Year-end lists are an easy excuse to write a blog post, and I thought this year I would shout out some of the Moodle plugins I found to be really cool/helpful/inspiring. They aren’t necessarily new, just new to me. These are all plugins I either added recently to UP’s Moodle or am rolling out next semester. So, here goes, in no particular order:
Group Self-Selection
Moodle is at it’s best when used as a social collaborative learning environment and Moodle groups are a key method to support that pedagogical approach. But sometimes groups can be a chore to manage. This awesome plugin lets students opt into joining the groups of their choice or even provision their own groups. More learner agency and less work for instructors is a win-win.
Boost Campus Theme
I’ve had our site rocking the Boost theme since it first became the standard and have had few complaints. But, what complaints I’ve had, the Boost Campus theme addresses. It keeps the layout and overall look very familiar offers the option to enable all sorts of little quality of life improvements.

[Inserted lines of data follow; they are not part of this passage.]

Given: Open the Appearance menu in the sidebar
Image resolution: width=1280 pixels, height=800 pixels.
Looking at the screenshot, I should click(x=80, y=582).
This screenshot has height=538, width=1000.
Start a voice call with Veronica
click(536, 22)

My favorite things about Boost Campus are the subtle re-organizing of the navigation drawer that somehow makes it much more intuitive, the improved settings menu, and the return of an ever-present “Editing On” button!
Kickstart Course Format
Our faculty often struggle with their new, blank-slate course shells. It’s generally a lot of support work to guide them in importing past course content or in figuring out how to provide useful course templates. The Kickstart format looked like it could solve that problem for us, giving faculty a useful dashboard of options when they first hit their new semester courses. We tried the free version which allows three templates and we were impressed enough that we purchased the premium version which allows unlimited templates and course imports. A bonus feature, strangely unadvertised, is that when courses are imported via the premium version of this plugin, it automatically updates the due dates for assignments based on the start date of the new course. A simple thing, but I had multiple faculty sending me overjoyed emails as they found out they didn’t have to manually change a bunch of dates!